See this session:
$ echo -e 'foo\n\n<!--bar-->\n\n[[Category:Baz]]' > /tmp/wt $ php bin/parse.php < /tmp/wt > /tmp/old.html $ sed 's/<\/p>/<\/p>\n<ul><li>x<\/li><\/ul>/g;' < /tmp/old.html > /tmp/new.html $ php bin/parse.php --selser --html2wt --oldtextfile /tmp/wt --oldhtmlfile /tmp/old.html < /tmp/new.html > /tmp/wt.new $ diff /tmp/wt /tmp/wt.new 3c3 < <!--bar--> --- > * x 4a5 > <!--bar--> $ cat /tmp/wt.new foo * x <!--bar--> [[Category:Baz]]
This mimics the most common dirty diff now seen on discussion tool edits (hiwiki and ptwiki being the wikis where this seems to be prevalent).
I originally thought this was because of DOMDiff (which marks a large part of the DOM modified) but even after I manually tweaked the diff algorithm, the diffs persisted. It turns out that the separator constraints code forces max-newlines to 2 to prevent empty paragraph-wrappers. However, in this particular case, the trailing newlines, comment, and the category link are not p-wrapped since they are all rendering transparent. So, this is somewhat of an edge case in the logic but something that is being repeated triggered when replies are being added close to the end of a document.

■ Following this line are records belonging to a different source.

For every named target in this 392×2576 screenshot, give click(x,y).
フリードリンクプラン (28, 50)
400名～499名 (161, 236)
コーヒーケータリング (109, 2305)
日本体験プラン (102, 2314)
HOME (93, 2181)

But, more pertinently, the code doesn't have smarts to realize that even though all the content is marked edited, all the content comes from source. I am not convinced we should add that logic since it just adds unnecessary complexity.
So, if there is a fix we should make, it might be to the newline constraints logic, if at all.